Speaking of whether Hong Kong film would be able to return to the glory days of the 80s to the early 90s, Chong Ching said, "No! Because the eras are different, people are different too. When we were screenwriters we brought 'Ma' to work, because everyone cursed us out. Now we are afraid of causing trauma for the next generation and we become the ones stuck in between." However he disagreed that Hong Kong film was already dead. "Now the setback the film industry faces is the greatest in history, but it still has hope. I would dare to say whether it would rise again, but I have seen the passion of the actors and the workers. For example in LOOK, actors came to show their support without paying any mind on salary. Another example would be (Louis) Koo Tin Lok kept asking everyone to use new actors, new directors. So Hong Kong film still has a sign of life."
4 new directors did not feel that Hong Kong film had no hope or had difficulty to survive. Yip Ching Hang felt that after the baptism by internet, the world's films have begun to transition. Now instead they had no regional restriction, only that the divide was too great they would need time to adjust. "Only certain level of directors would be able to make blockbusters. Less experienced directors would need to try new genres. With the impact of technological advances, the audience had too many choices. Convincing them to spend money and go to the movies would be hard, but traditional framework could be broken through as unique stories would be able to attract an audience. Although now Hong Kong films are trendy as Korean films have already surpassed them, as long as they firmly believe, continue to try, Hong Kong films still have hope."

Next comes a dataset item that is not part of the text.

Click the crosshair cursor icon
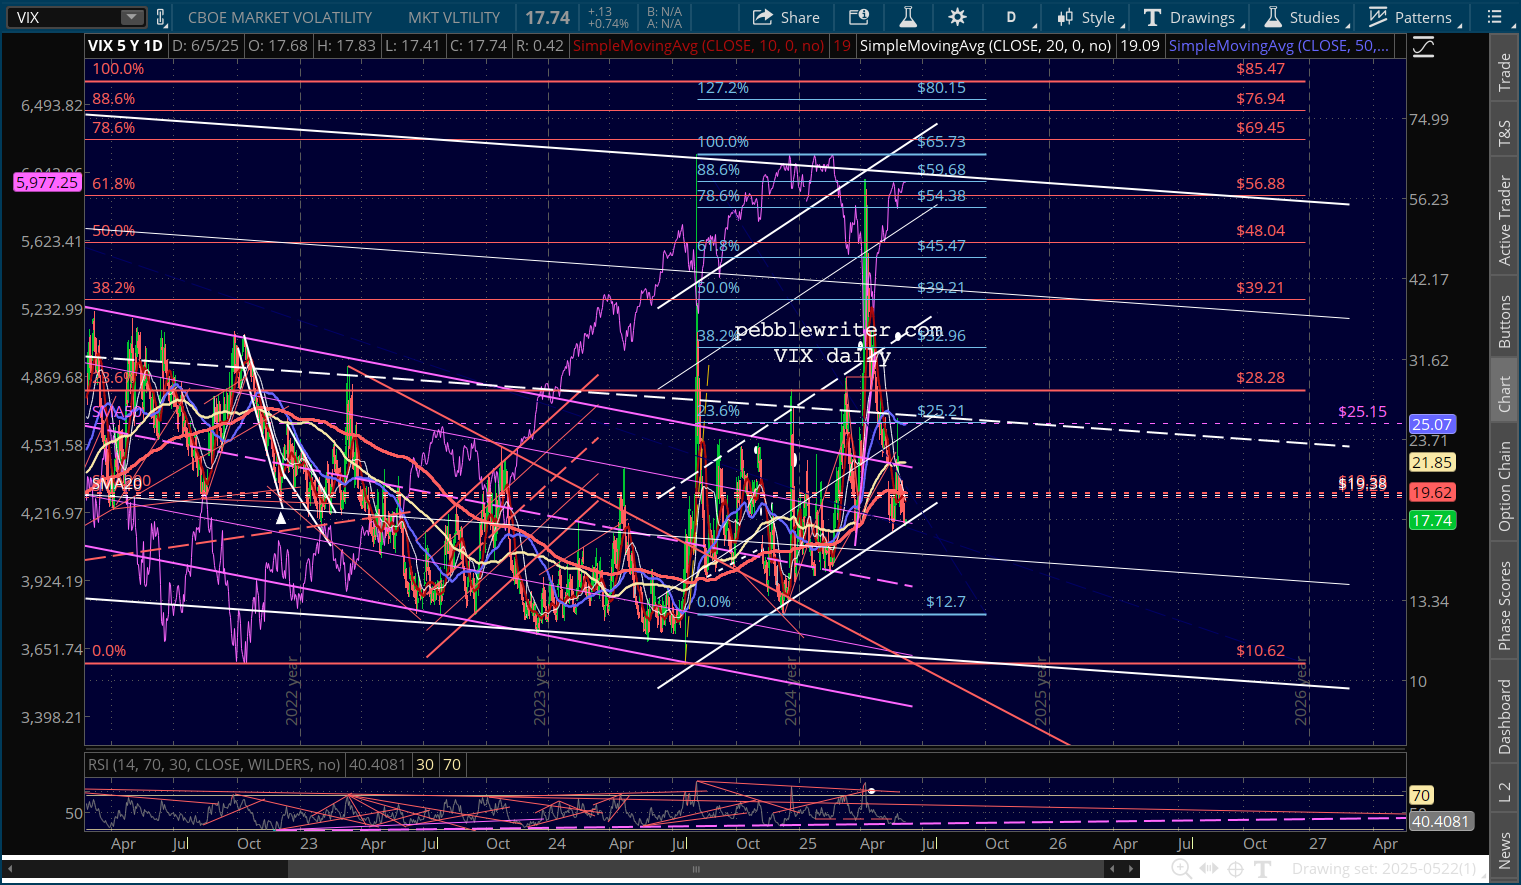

Poon Chi Yin agreed, saying that Taiwan film once declined but now has many productions. "Although the production rate was not as it was before, but quantity didn't mean quality. Less didn't mean bad. There is no verdict." Hau Chor Fung did not feel that they were born at the wrong time. "Now there are more platforms. Aside from theaters, internet platforms are showing films and instead there are more opportunities. However as Chong Ching said, now it's not the master and disciple system like before. Without masters watching over you, it would be hard to learn their essence."
In the 25 years after the Hong Kong Hand Over, the most memorable for Chong Ching was in 2003 with the Mainland and Hong Kong signed the Closer Economic Partnership Accord. With the Mainland market, Hong Kong film got a shot of confidence. "By late 1990s, piracy made many film companies close. Everyone was very pessimistic, but Media Asian film was founded in 1993. After toiling for almost 10 years, finally with INFERNAL AFFARIS (MO GAN DOH) it shone and brought glory back to the film industry." As for the future of Hong Kong film, Chong Ching felt that the opportunity would lie in the Greater Bay Area. Because this market would be enormous, it would be beneficial to film professionals. With risk there is reward? He said, "The risk was the pandemic of the past few years, it's the same idea. With the Greater Bay Area market, there is another big opportunity."